Yellowstone camping can get even further off the beaten path, however, with the option for backcountry camping. Campers are required to obtain a backcountry permit and camp at a designated campsite. Yellowstone backcountry permits cost $3 per person, per night (capped at $15 per group). There are also annual backcountry passes available for $25.
5. Sequoia National Park Camping
Backpacking and other backcountry, overnight camping at Sequoia National Park in California requires a permit. During the busy season — May to September — these permits are limited to a quota but can be reserved in advance or acquired the day of your camping trip at a cost of $15 per group.
Sequoia camping options include several primitive campgrounds: South Fork, Atwell Mill and Cold Springs. These Sequoia campgrounds cost $12 a night and feature vault toilets, a picnic table and food lockers, since Sequoia is also home to bears and other large wildlife.

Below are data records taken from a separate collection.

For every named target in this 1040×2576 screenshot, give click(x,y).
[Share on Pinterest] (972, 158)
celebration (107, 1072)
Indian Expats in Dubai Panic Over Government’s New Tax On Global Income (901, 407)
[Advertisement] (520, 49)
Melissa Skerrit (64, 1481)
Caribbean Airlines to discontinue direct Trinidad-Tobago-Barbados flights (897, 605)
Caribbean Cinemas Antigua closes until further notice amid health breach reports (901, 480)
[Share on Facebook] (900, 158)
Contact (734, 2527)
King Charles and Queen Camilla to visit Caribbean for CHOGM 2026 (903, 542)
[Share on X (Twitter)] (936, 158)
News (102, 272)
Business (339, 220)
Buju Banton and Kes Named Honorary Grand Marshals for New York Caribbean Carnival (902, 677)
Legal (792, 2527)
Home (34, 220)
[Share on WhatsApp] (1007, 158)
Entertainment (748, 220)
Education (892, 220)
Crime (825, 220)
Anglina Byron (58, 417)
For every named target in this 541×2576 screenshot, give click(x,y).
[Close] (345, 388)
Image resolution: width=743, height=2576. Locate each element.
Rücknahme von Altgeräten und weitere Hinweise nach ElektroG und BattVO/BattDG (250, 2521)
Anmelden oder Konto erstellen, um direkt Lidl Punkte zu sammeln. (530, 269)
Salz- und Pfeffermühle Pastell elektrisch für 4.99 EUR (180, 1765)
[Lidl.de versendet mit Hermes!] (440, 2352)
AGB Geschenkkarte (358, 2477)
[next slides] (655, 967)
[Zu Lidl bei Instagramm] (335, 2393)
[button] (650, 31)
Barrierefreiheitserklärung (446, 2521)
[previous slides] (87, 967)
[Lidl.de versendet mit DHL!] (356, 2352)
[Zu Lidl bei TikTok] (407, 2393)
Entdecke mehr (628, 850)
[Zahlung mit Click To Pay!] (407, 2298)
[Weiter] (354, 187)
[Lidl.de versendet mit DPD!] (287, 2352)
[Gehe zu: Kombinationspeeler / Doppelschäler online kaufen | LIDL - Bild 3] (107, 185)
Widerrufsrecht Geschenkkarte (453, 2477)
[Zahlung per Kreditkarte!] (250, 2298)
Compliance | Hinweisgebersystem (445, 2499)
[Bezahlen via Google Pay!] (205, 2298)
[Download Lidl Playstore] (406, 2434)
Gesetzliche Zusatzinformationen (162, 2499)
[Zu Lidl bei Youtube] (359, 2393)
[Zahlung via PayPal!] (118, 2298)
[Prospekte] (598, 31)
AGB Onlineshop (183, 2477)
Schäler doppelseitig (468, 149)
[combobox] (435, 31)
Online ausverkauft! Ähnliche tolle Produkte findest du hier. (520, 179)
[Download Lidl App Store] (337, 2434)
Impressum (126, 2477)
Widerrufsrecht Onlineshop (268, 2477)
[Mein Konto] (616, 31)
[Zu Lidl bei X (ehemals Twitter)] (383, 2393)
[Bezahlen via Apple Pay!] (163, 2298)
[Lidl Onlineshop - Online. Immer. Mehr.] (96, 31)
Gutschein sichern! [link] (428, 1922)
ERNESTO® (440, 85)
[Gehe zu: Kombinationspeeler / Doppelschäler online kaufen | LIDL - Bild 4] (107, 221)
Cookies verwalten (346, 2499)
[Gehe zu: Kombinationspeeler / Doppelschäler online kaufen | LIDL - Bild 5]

6. Assateague Island Camping
Assateague Island National Seashore is located in Maryland and Virginia, and offers seaside camping with ocean views, as well as sightings of wild horses. But according to the National Park Service, camping is only available in the island’s Maryland district.
Campers are provided several drive-in or walk-in campsites with picnic tables and fire pits, as well as chemical toilets and drinking water nearby. Assateague Island camping also includes six areas designated for backcountry campers, which is ideal if you want to paddle your way around the island and set up camp at night. This backcountry camping will require a permit, which costs $6 per person and is good for seven days.
7. Zion National Park Camping
Zion National Park in Utah juxtaposes red sandstone against lush green wilderness and rivers winding through slot canyons. There’s plenty of hiking and exploring to be done in the park, from Angel’s Landing to the Narrows.
When it comes to Zion National Park camping, there are three campgrounds: South, Watchman and Lava Point. The Lava Point Campground has six primitive campsites that are first come, first served. They have pit toilets and trash cans but no water.
Campers who want to take an overnight backpacking trip will need to get permits. Permits cost $10 for one or two people, $15 for three to seven and $20 for eight to 20.
8. Glacier National Park Camping
Glacier National Park in Montana offers some great primitive camping options with three of its official campgrounds: Quartz Creek, Logging Creek and Cut Bank campgrounds. These sites don’t have flushing toilets, showers or disposal sites, so campers should plan to pack out any waste or trash they make.
Campers can also go backcountry camping at Glacier National Park. Some campgrounds have sites you can reserve, and you can also camp out on the river.
9. Crater Lake National Park Camping
Crater Lake National Park in Oregon is a beautiful caldera that’s home to a sparkling lake. If you’re looking for a drive-up site for Crater Lake National Park Camping, the Lost Creek Campground is the choice for you.
This tents-only, primitive campground costs $10 a night and is first come, first served. Backcountry camping is also permitted, according to the Pacific Crest Trail Association. Campers, however, are required to set up their sites at least 1 mile from the nearest road.
10. Acadia National Park Camping
With a scenic landscape located in Maine, Acadia National Park is another popular option for primitive campers on the East Coast.
The park’s Blackwoods Campground offers only primitive camping during the off season (December to March). Duck Harbor Campground also offers primitive campsites with lean-to shelters, which can be reserved in advance. The amenities at these campgrounds are limited to composting toilets and hand-pumped water sources.